RT’s Three Key Takeaways:

  1. NIH Grant: Northwestern Medicine, along with several collaborating institutions, has received a $12 million grant from the National Institutes of Health to study the role of neutrophils in lung health, particularly in the context of severe pneumonia, lung transplantation, and asthma.
  2. Research Focus: The funded research aims to uncover the mechanisms by which neutrophils drive tissue injury, inflammation, and repair in lung diseases, addressing a gap in understanding about these critical immune cells.
  3. Collaborative Effort: The grant, part of the National Institute of Allergy and Infectious Diseases’ U19 Cooperative Centers in Human Immunology, involves scientists from Northwestern University, Ann & Robert H. Lurie Children’s Hospital of Chicago, National Jewish Health in Denver, the University of Colorado Children’s Hospital, and the University of Calgary.

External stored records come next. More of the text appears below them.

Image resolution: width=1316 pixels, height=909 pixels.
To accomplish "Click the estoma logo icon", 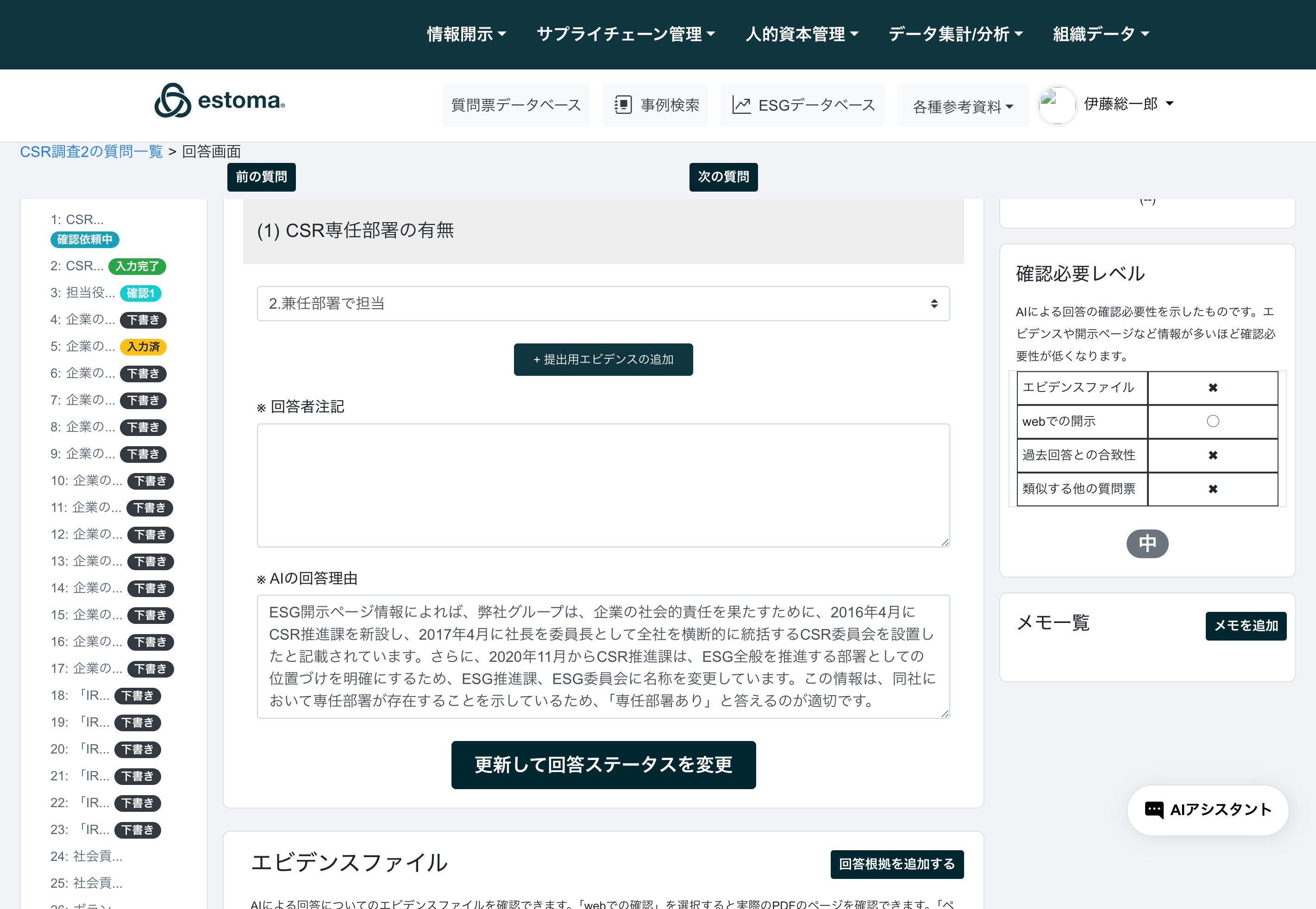I will tap(173, 101).
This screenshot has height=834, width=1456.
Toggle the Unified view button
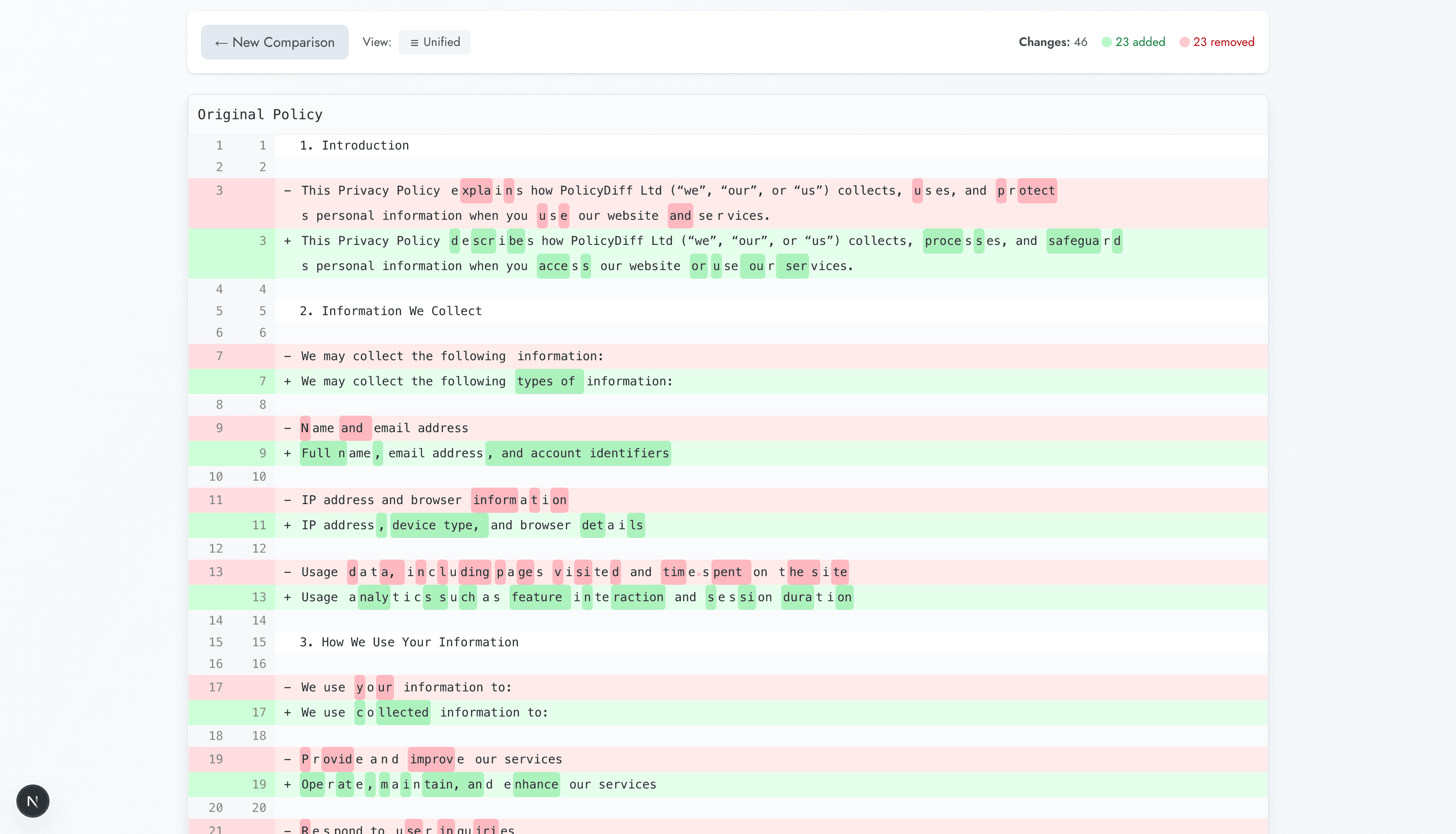coord(435,42)
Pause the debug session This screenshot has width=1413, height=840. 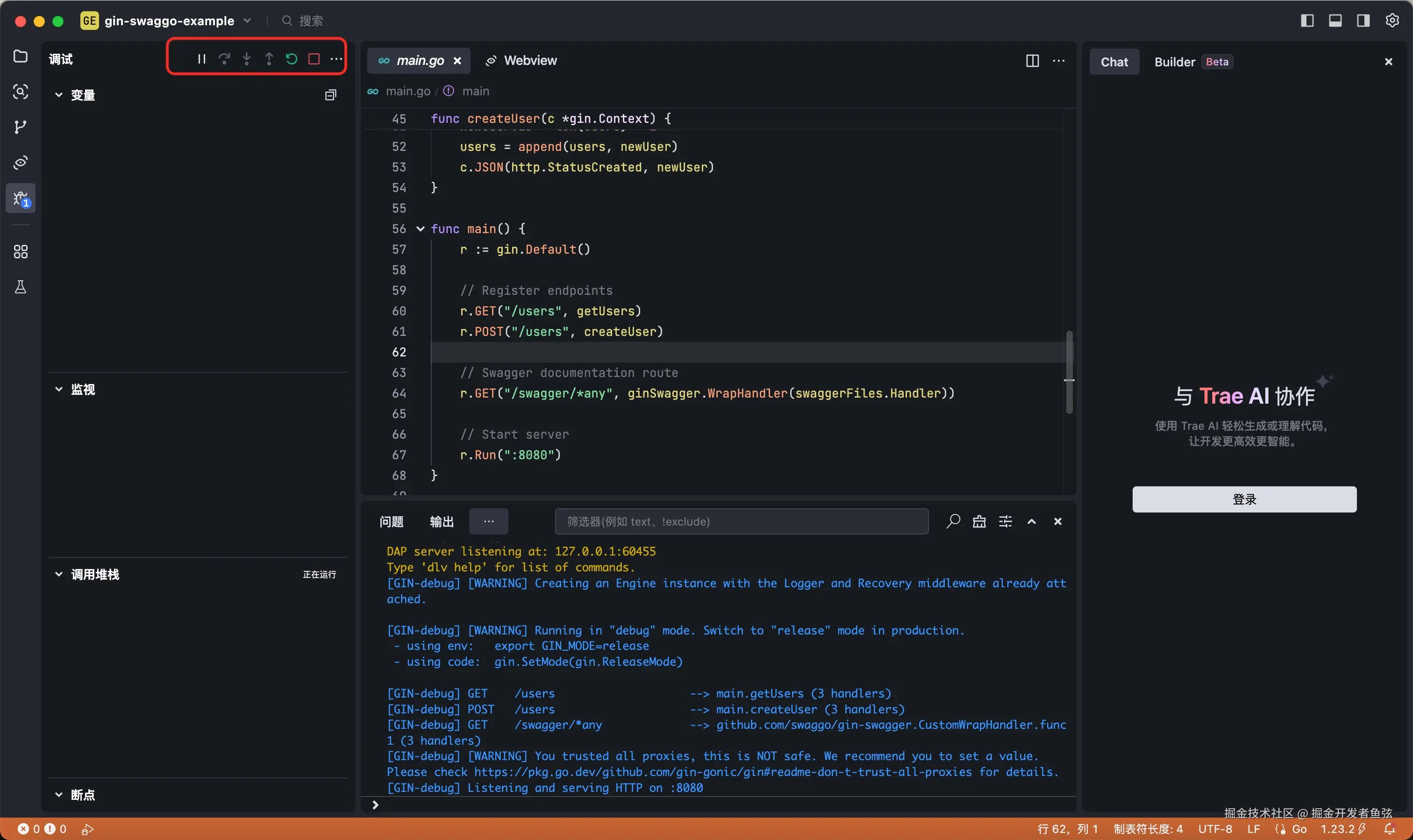(x=201, y=59)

A new $12 million National Institutes of Health grant led by Northwestern Medicine scientists in collaboration with other institutions will fund studies to identify mechanisms that determine how lung neutrophils drive tissue injury, inflammation and repair in patients with severe pneumonia, lung transplantation and asthma. Neutrophils are cells involved in lung inflammation and injury, but also repair.

“Neutrophils have been understudied and are not well understood,” said co-grant leader Benjamin Singer, MD, associate professor of medicine in the Division of Pulmonary and Critical Care at Northwestern University Feinberg School of Medicine, in a release. “We want to understand the biology of this cell type within the context of patients’ lung diseases and their immune systems.”

The grant — “The Neu-Lung Consortium: Neutrophilic Mechanisms of Inflammation, Injury, and Repair in Lung and Airways Diseases” — is part of the National Institute of Allergy and Infectious Diseases’ U19 Cooperative Centers in Human Immunology. Northwestern is one of five sites chosen for this award. 

In addition to Singer, the grant is led by Stephanie Eisenbarth, MD, PhD, chief of allergy and immunology and director of the Center for Human Immunobiology at Feinberg, and Alexander Misharin, MD, PhD, associate professor of medicine in the Division of Pulmonary and Critical Care.

Other investigators are from Ann & Robert H. Lurie Children’s Hospital of Chicago, National Jewish Health in Denver, the University of Colorado Children’s Hospital in Denver, and the University of Calgary in Canada.